The young woman scurried from the room.
A couple minutes later, Dr. Madigan came in. “What seems to be the prob....” The words died on his lips as he recognized them.
“I’m having an allergic reaction,” Liz said. “I’m allergic to bullshit.”
The others stared at her. As no-nonsense as Liz was, she almost never cussed.
Madigan sighed. “I don’t blame you.” He looked at Kate and gestured to the only chair in the room. He sat down on a stool at the end of the examining table.
“What do you want to know?”
“Let’s start with what the hell’s going on here?” Kate said.
Madigan shook his head slightly. “Just your typical cruise ship cover-up.”

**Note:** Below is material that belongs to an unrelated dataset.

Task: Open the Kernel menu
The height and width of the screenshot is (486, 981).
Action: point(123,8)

“What do you mean?” Skip asked.
Madigan blew out air. “I spent a few years in the Peace Corps right out of med school. Got used to traveling around, seeing the world. I figured what the hell, let’s try being a cruise ship doc for a while. I had no idea the crap that goes on behind the scenes.”

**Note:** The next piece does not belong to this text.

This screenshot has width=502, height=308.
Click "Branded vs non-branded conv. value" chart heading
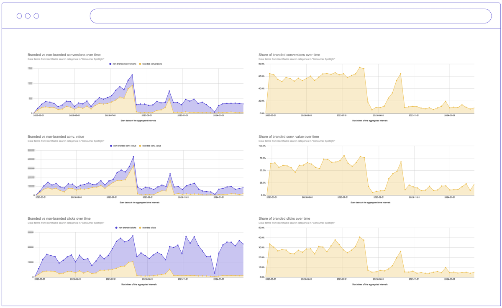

“What do you mean?” Kate echoed her husband’s words.
The doctor ran fingers through his sun-bleached hair.
Kate gave him a hard look. Her impression of him the other night had been fleeting. She’d been focused on Cora. Now she lowered her estimate of his age. His tanned skin was a bit leathery, with crows’ feet around his blue eyes, but he probably wasn’t past thirty-five.

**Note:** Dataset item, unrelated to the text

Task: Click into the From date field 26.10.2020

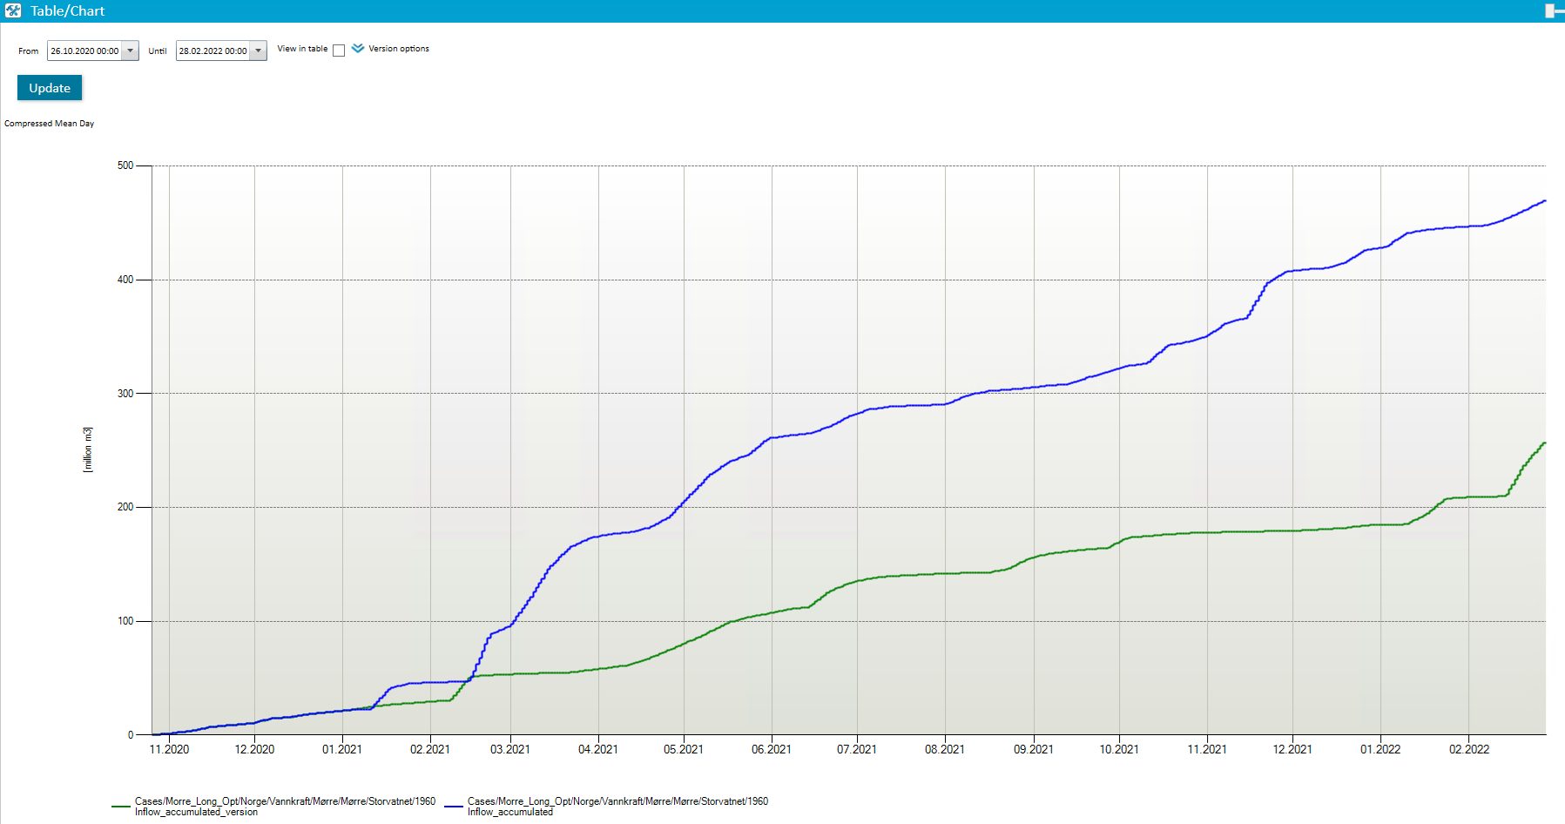Action: point(84,51)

“What I mean is that everybody on this ship needs their job a helluva a lot more than I do, so the name of the game is cover the cruise line’s ass at all costs.”
“That include the captain?” Rob asked.
“Him most of all.”
“So what can you tell us?” Skip asked.
“First, this lady had probably never used injectable drugs before in her life. I examined her from stem to stern. No needle marks or puncture wounds anywhere, except that one on the inside of her left elbow.”
Skip nodded. “Could you determine time of death?”
Madigan shook his head, his expression regretful. “I don’t have the forensic training. My best guess is between noon and mid-evening.”
“Jorge was hovering over that food tray at a little after six,” Kate said. “Right in the middle of that window.”
Madigan looked confused.
Kate waved her hand in a never-mind gesture. She didn’t feel like taking the time to explain it to him. “Is there anything else you can tell us, Doctor?”
Madigan waved his own hand in the air. “Call me Ted. When I was examining the body, I found a small contusion and a minor laceration on the back of her head.” He gestured with his hand to show on his own head where the injury was located.
“Translation: a bump and small cut,” Liz said.
Ted Madigan gave her a half smile and nodded.
“Somebody knocked her out?” Kate asked.
The doctor shrugged. “Either that or she fell and hit her head on something, but it didn’t look severe enough to have killed her.”
“Did it bleed much?” Skip asked.
Ted Madigan shook his head. “It was more a skinned place, like when you bump your knee on something rough. No dried blood in her hair.”
“Somebody could have hit her with something and stunned her,” Liz said, “then overpowered her and injected the drugs.”
Something was hovering on the edge of Kate’s mind, something the doctor had said. She closed her eyes and brought up the image of Cora, that first morning, spooning yogurt into her mouth.
“Maybe,” Madigan was saying. “But don’t forget she was in a room that was locked from the inside.”
Kate held up her hand in a stop gesture. “Did you say the needle mark was on the inside of her
left
elbow?”
“Yeah.”
“Dr. Madigan, locked room or not, Cora Beall did
not
commit suicide. She was left-handed.”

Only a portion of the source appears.